→ Work required:
From the entries below, say how many lines carry the word "Positive", and give nothing but the number.

[Pixel coordinate grounding data]
--------------------------------------------------
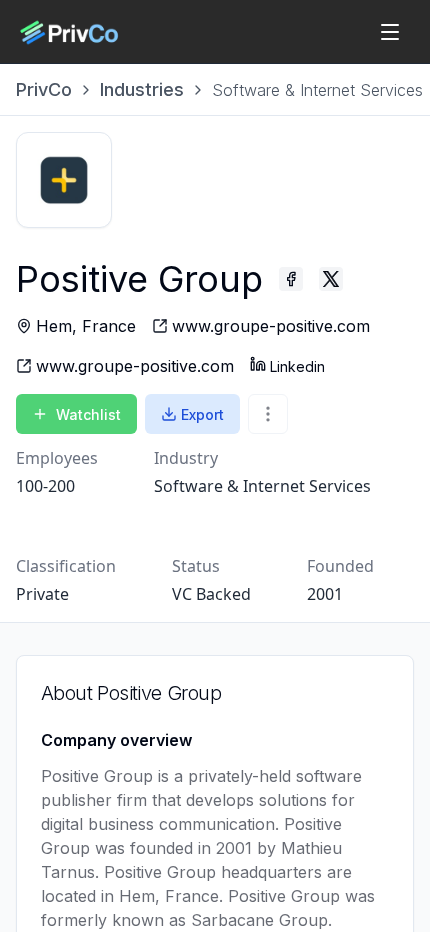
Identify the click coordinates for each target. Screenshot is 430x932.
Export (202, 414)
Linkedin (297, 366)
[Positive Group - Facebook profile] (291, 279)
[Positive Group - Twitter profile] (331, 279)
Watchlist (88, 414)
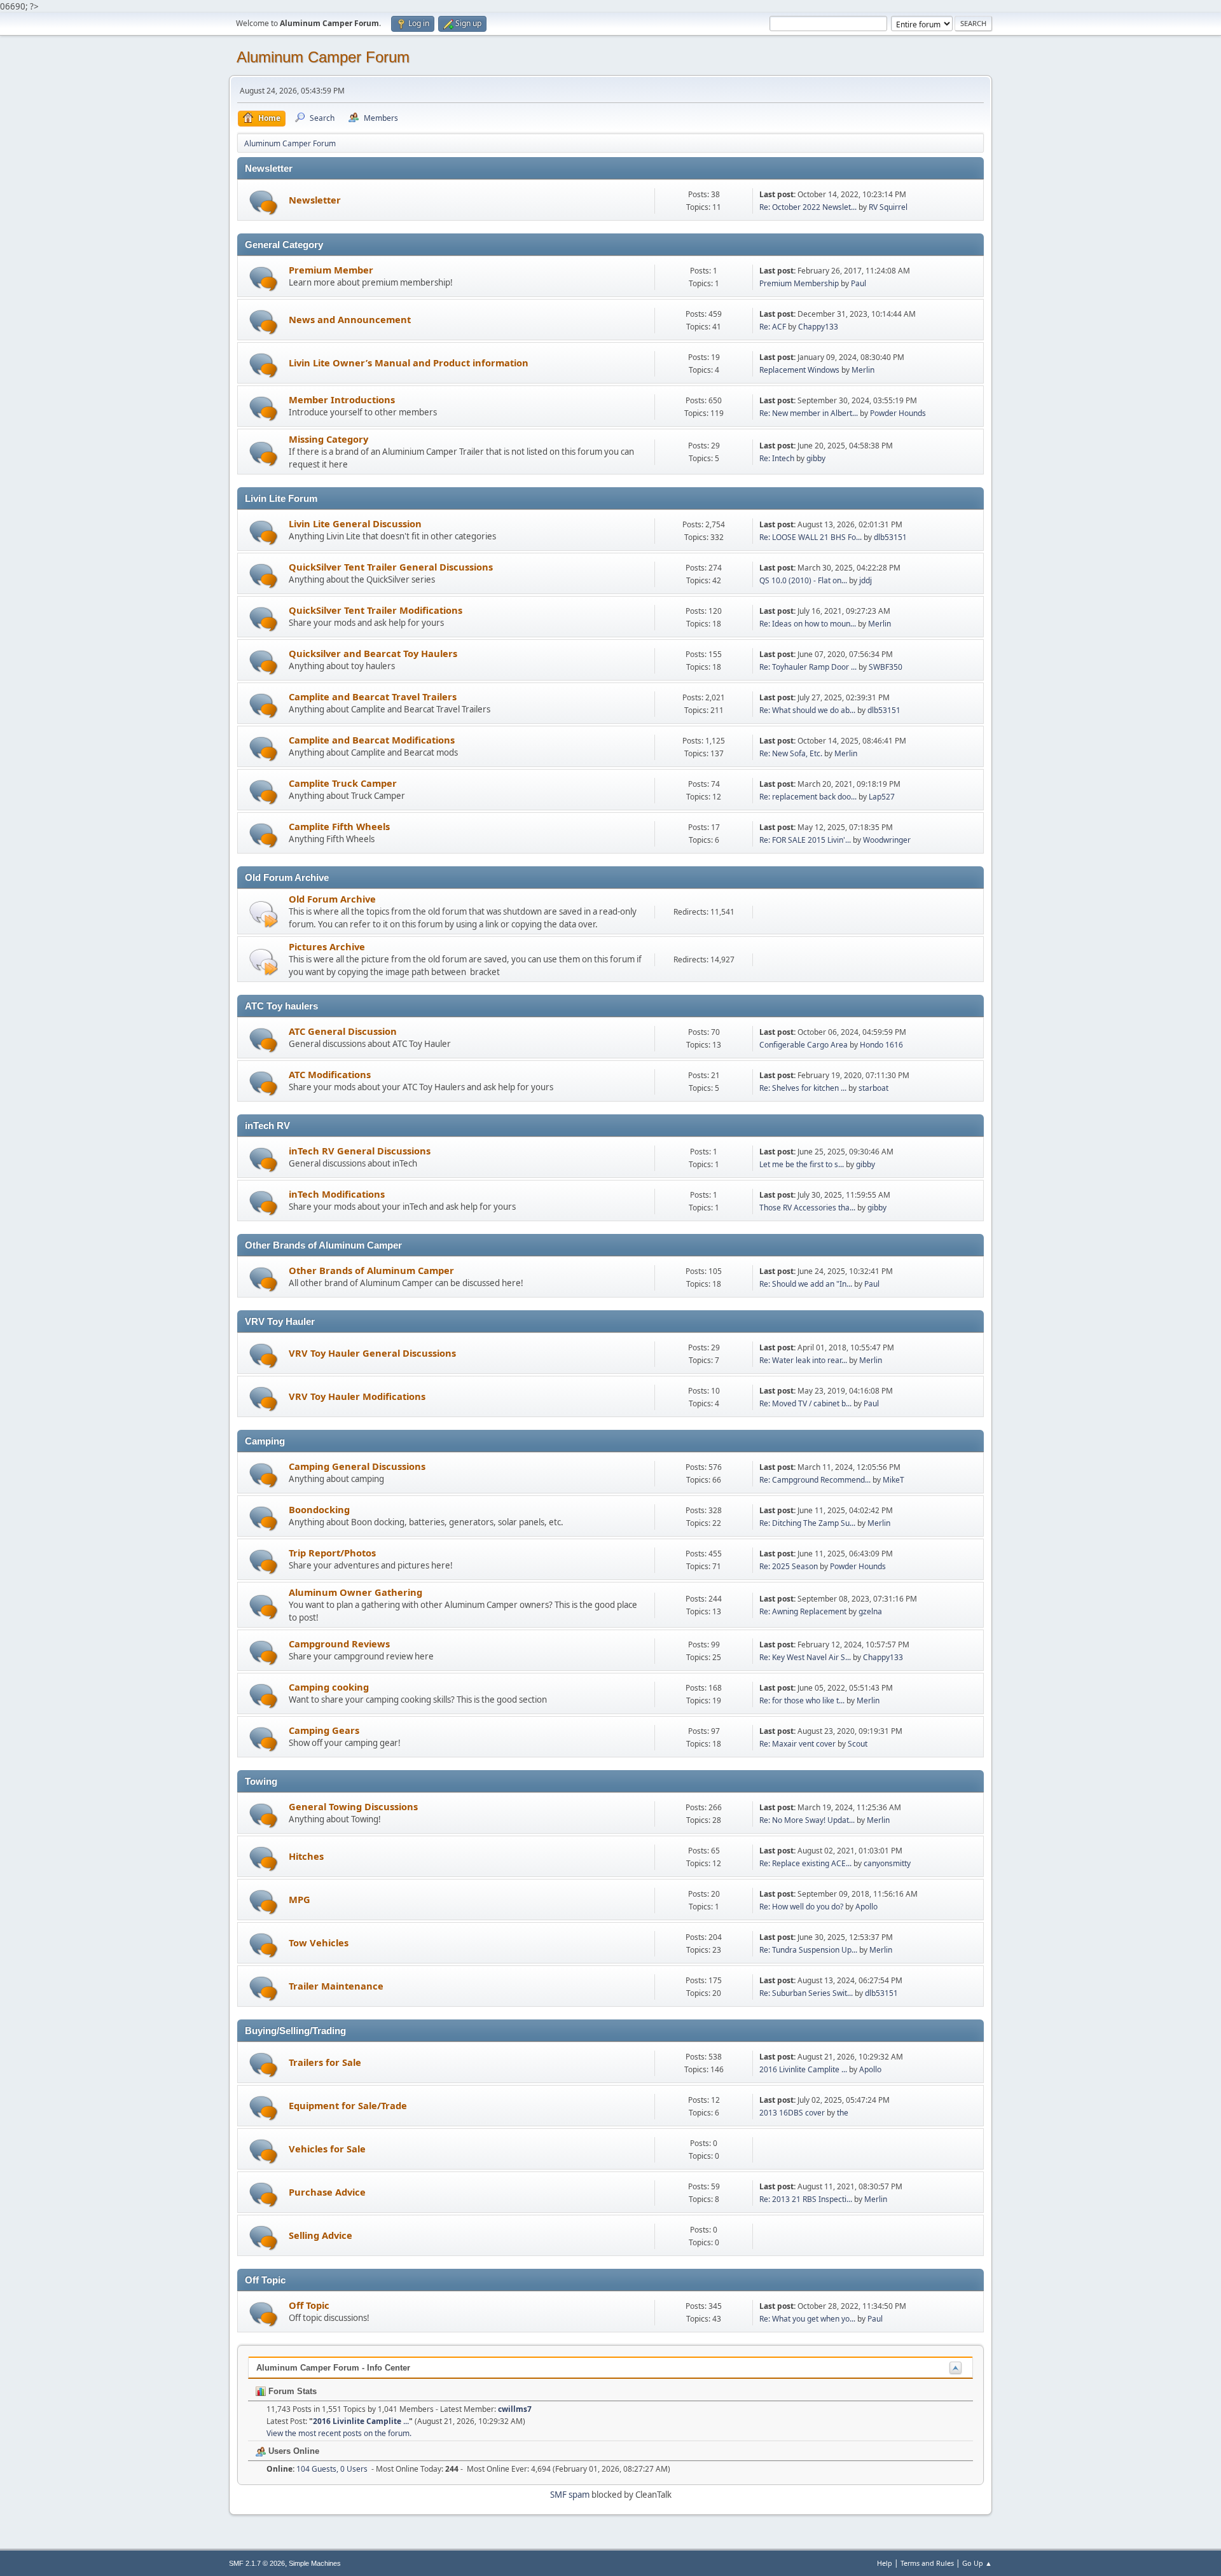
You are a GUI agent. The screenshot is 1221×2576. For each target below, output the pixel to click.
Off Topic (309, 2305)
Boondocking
--------------------------------------------------
→ Answer box:
2